A prospective cohort study of 50 1-2 level ACDF patients with a 5 year follow up period, commenced in 2017. The study will evaluate the clinical and radiological outcomes of ACDF surgery, with post-operative follow-ups at 6 weeks, 3, 6 and 9 months, then annually for 5 years. Clinical measurements include the assessment of pain (VAS), disability (NDI), general health (SF36), and surgical data. X-rays at each follow-up and a 12 month CT scan will be used for radiological assessments including the evaluation of fusion, cage subsidence/complication, global cervical angle, and Adjacent Segments Disease.
Porous titanium cages have shown promising initial results in ACDF patients. This study will enable further evaluation of these cages by providing comprehensive long term results on the clinical/radiological outcomes of ACDF patients. Additionally, analysis of this cohort to historical controls that have used alternative cage/plate combinations will contribute towards the development of a gold standard ACDF technique
DOI: 10.21307/ajon-2017-012t
The creation and evolution of a nurse led first seizure clinic.
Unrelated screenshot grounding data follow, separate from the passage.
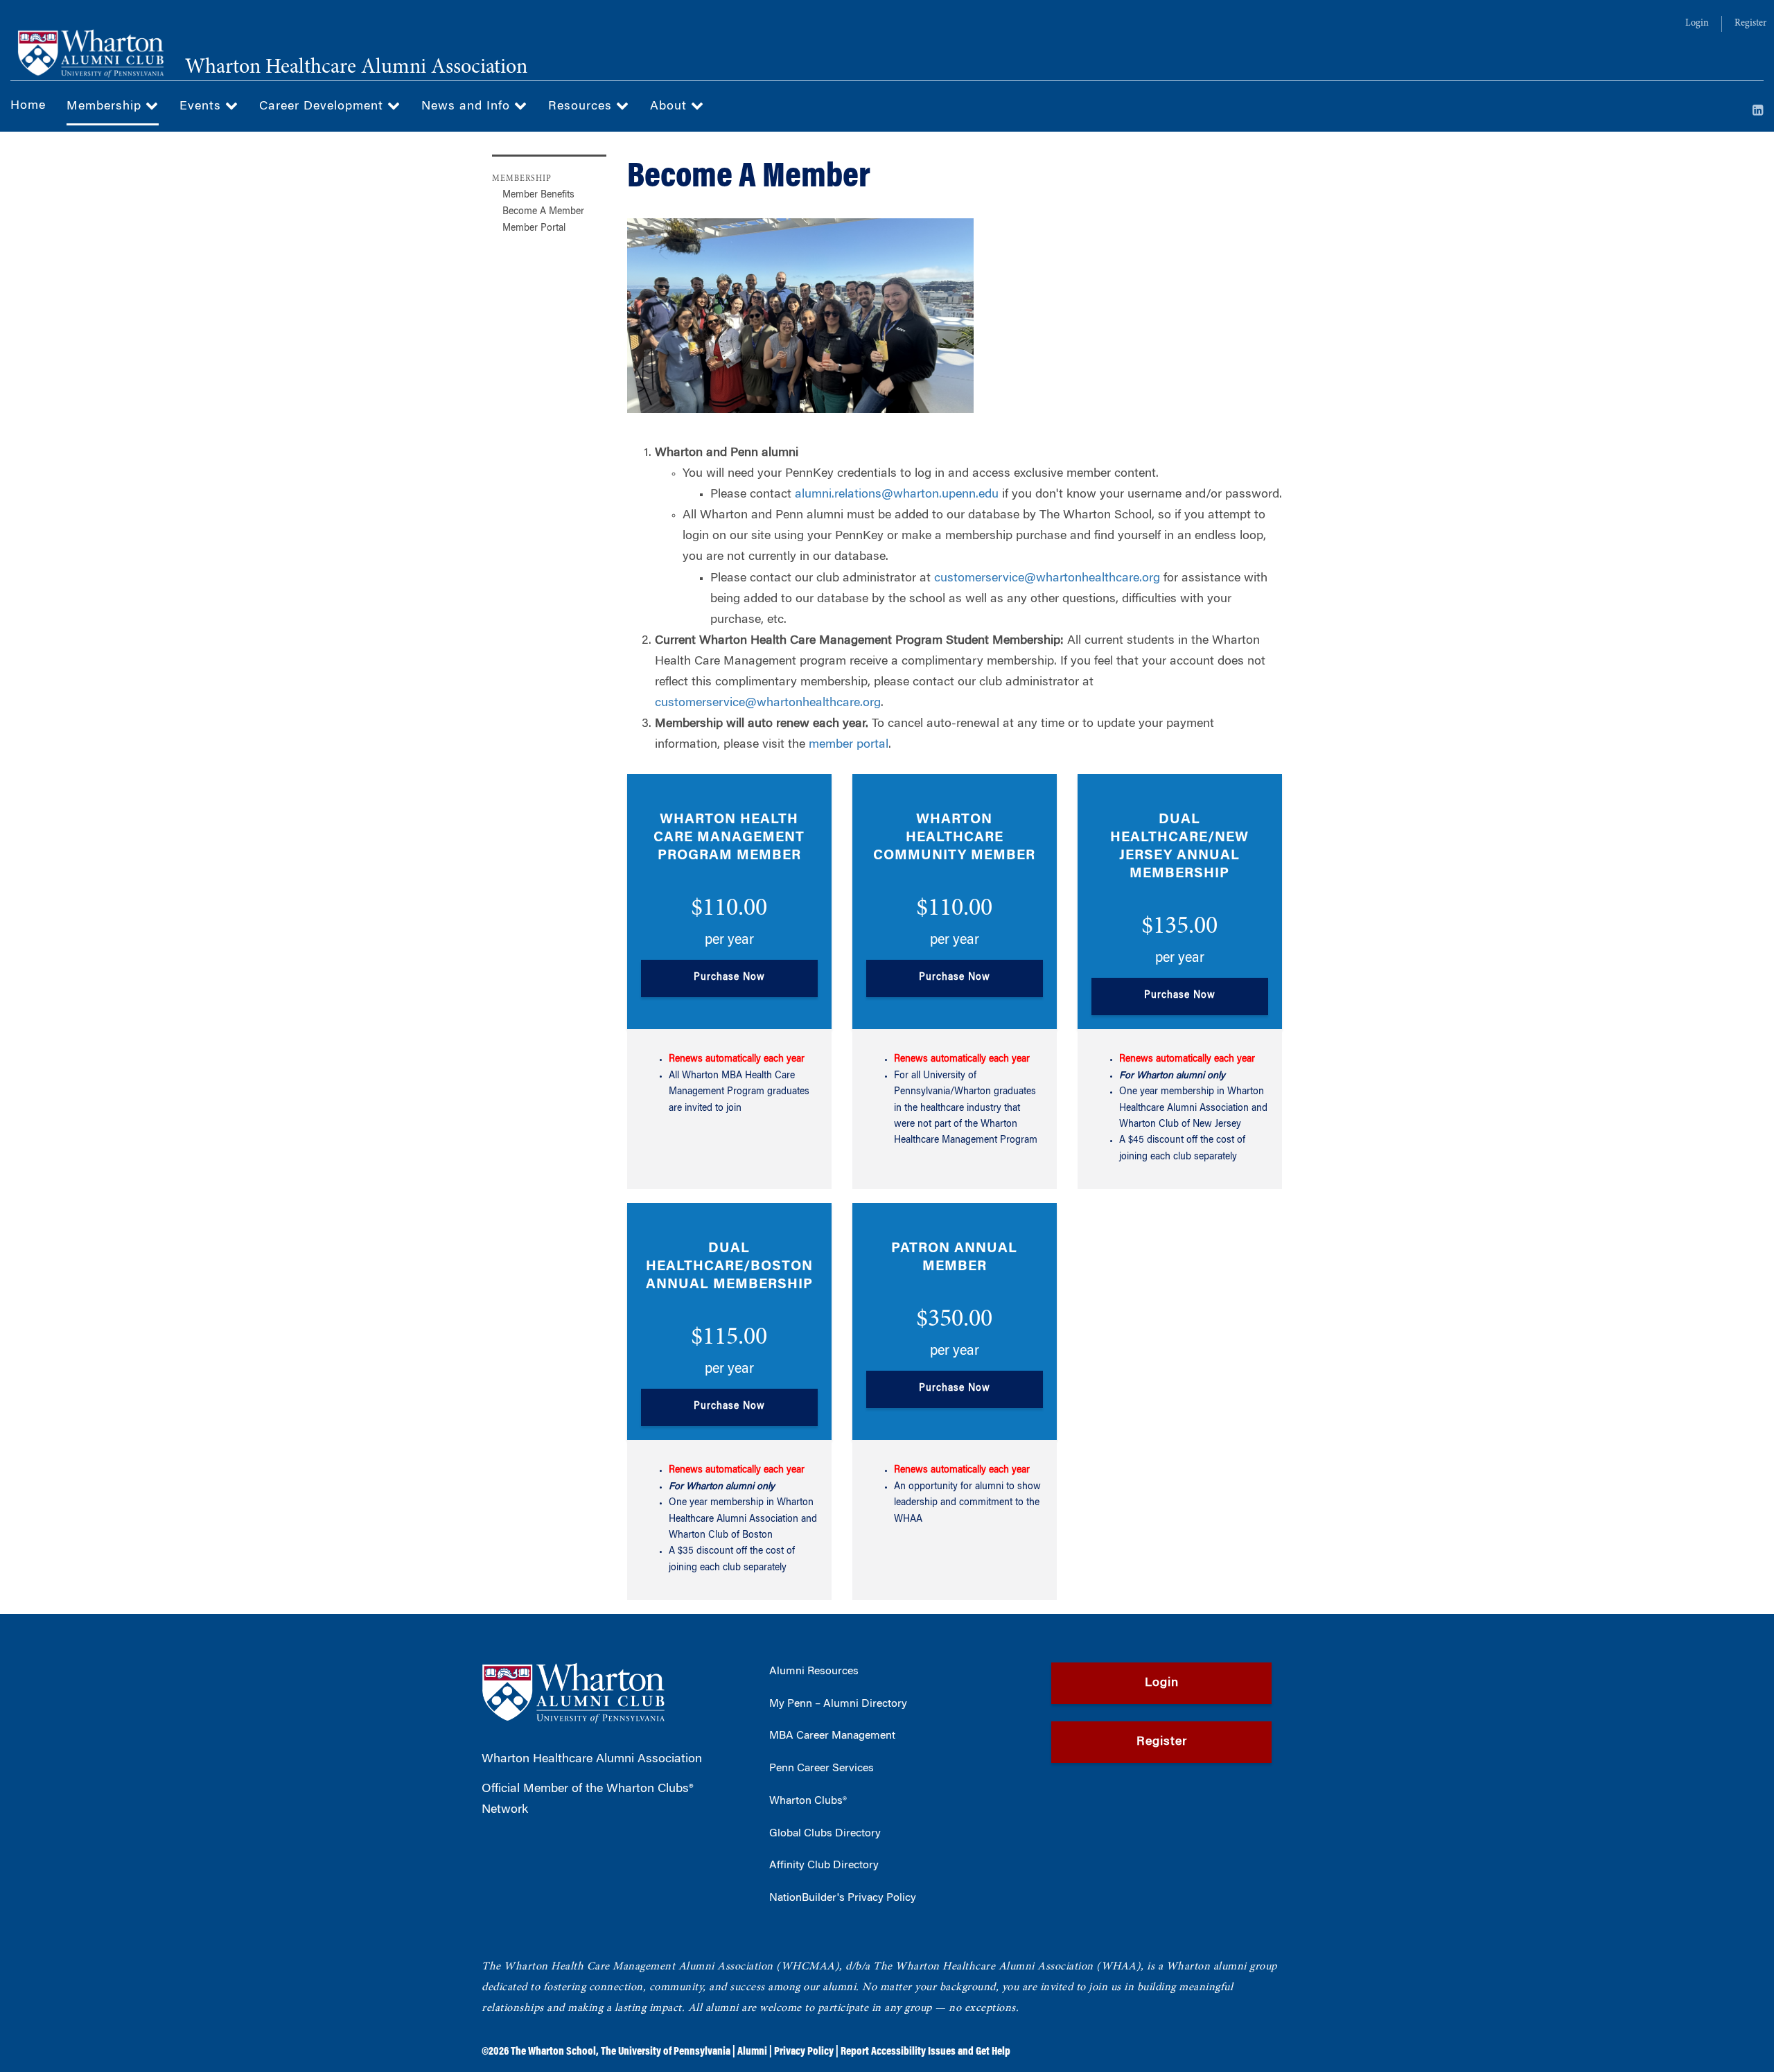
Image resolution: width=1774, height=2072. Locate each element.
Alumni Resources (814, 1671)
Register (1750, 23)
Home (28, 106)
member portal (848, 745)
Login (1697, 23)
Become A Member (543, 212)
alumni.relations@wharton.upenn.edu (897, 495)
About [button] (670, 106)
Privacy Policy (804, 2051)
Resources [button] (582, 106)
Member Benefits (538, 195)
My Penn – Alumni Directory (838, 1704)
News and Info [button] (467, 106)
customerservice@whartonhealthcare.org (1047, 578)
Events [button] (202, 106)
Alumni (752, 2051)
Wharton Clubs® (808, 1801)
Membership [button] (106, 106)
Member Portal (533, 229)
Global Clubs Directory (825, 1833)
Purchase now (729, 978)
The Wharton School (553, 2051)
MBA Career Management (832, 1735)
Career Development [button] (323, 106)
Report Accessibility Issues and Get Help (925, 2051)
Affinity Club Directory (824, 1865)
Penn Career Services (821, 1768)
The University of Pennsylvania (665, 2051)
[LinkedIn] (1758, 111)
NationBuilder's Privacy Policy (842, 1898)
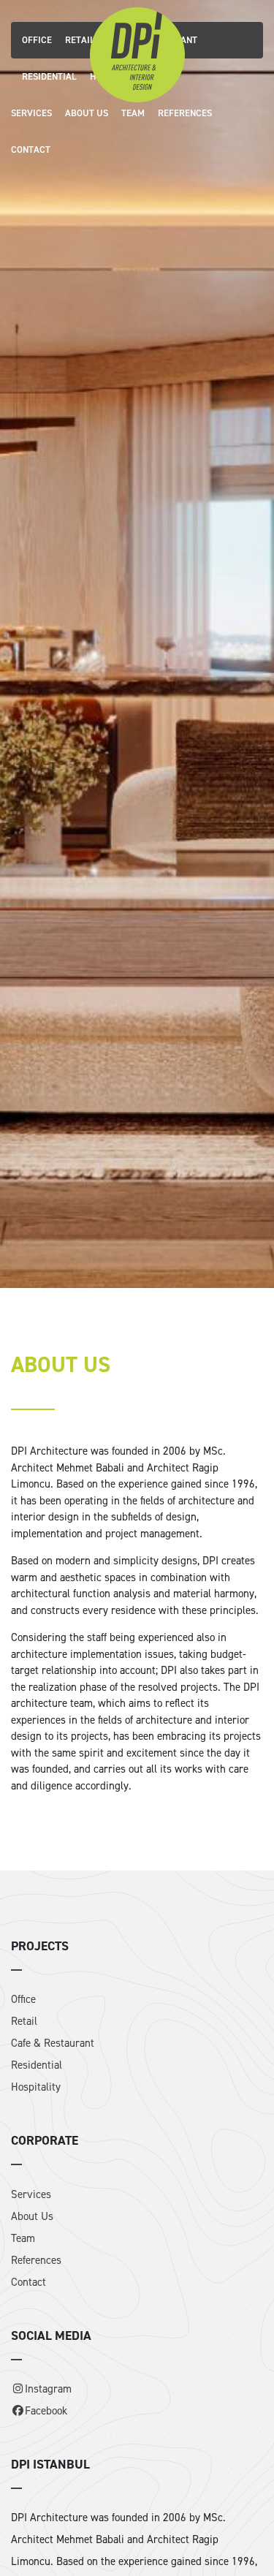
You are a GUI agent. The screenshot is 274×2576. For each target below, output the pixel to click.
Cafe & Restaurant (52, 2043)
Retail (80, 40)
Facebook (46, 2410)
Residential (49, 76)
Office (37, 40)
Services (31, 113)
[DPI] (137, 53)
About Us (86, 113)
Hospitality (36, 2087)
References (185, 113)
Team (133, 113)
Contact (30, 149)
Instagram (48, 2389)
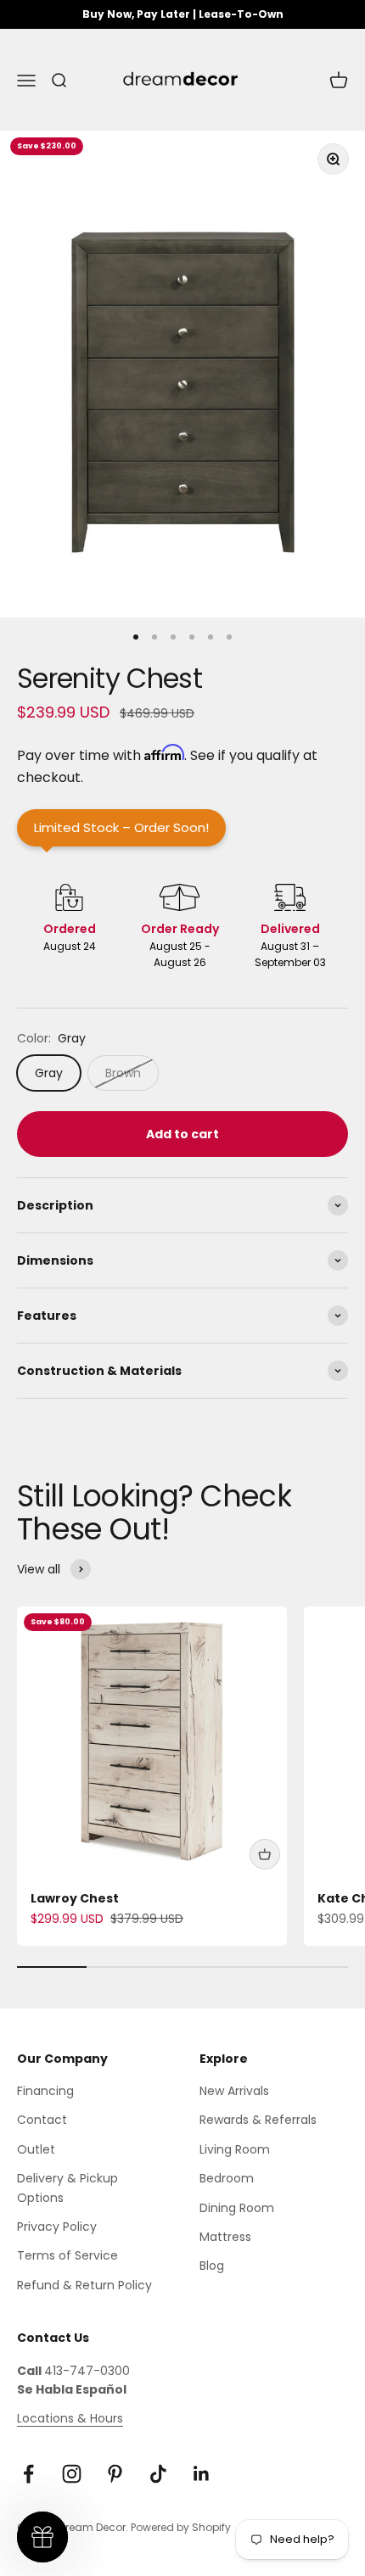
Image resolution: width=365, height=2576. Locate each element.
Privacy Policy (57, 2226)
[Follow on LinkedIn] (201, 2473)
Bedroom (226, 2178)
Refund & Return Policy (84, 2285)
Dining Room (236, 2207)
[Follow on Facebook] (28, 2473)
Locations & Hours (70, 2418)
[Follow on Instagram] (71, 2473)
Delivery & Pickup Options (67, 2187)
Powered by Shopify (181, 2527)
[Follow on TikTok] (158, 2473)
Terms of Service (67, 2255)
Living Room (234, 2149)
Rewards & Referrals (258, 2119)
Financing (45, 2090)
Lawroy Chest (75, 1898)
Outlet (36, 2149)
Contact (42, 2119)
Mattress (225, 2236)
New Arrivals (234, 2090)
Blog (211, 2265)
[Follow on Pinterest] (115, 2473)
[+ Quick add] (265, 1854)
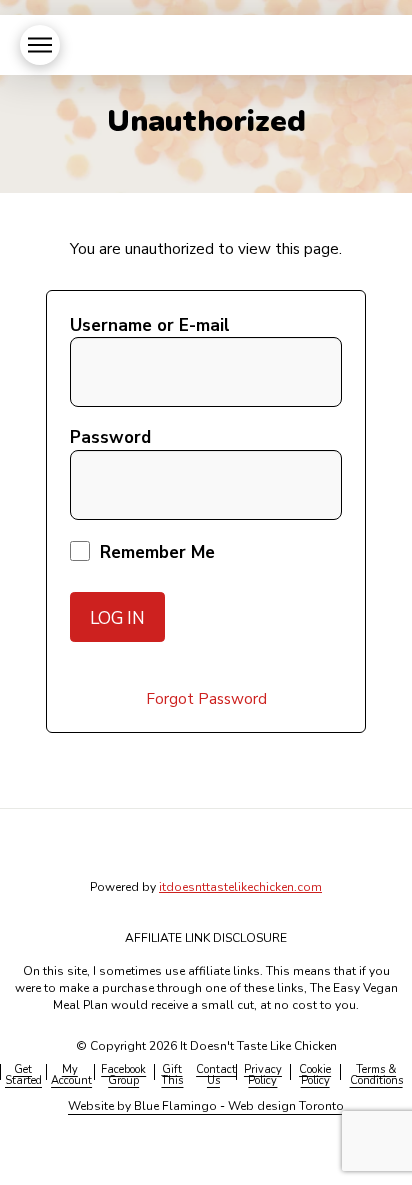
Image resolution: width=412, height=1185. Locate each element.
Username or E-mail (150, 325)
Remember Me (155, 552)
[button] (40, 45)
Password (110, 437)
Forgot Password (206, 698)
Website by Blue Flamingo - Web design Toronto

Up to 10% (Angus-Leppan, 2014, pp. 27-31) of the population will have a seizure during their lives. Between 35 and 70% (Angus-Leppan, 2014) of those will have further seizures. In a pilot study done at Waikato hospital, 41% of those presenting to a new, nurse led, first seizure clinic (NLFSC) were thought to have had an event clearly identified as a seizure.
The pilot study was set up with the aim of creating a permanent NLFSC. It was felt that this clinic would allow patients to be seen more timeously, triaged, investigated and then followed up where appropriate. A first seizure questionnaire was developed, in consultation with specialist neurologists. Data from the questionnaire was captured into a database for analysis
Two groups were identified as potential referrers to the clinic, GPs and the emergency department. Education sessions were held and a new referral form was developed and distributed. Questionnaires were completed by a nurse and discussed with a neurologist. Most patients had an EEG at the time of the consultation. Where possible, the EEG was reported by the neurologist supervising the clinic and all patients were discussed with the neurologist. During that discussion a working diagnosis was put forward, follow up was planned, further investigations initiated and the critical issue of driving discussed. When 200 patients had been seen an audit was conducted. A decision was made to continue the clinics in a slightly modified manner using a lightly modified questionnaire.
This presentation is not about analysis of the data which will be published elsewhere. It is about the evolution and effectiveness of a nurse led clinic for this group of patients.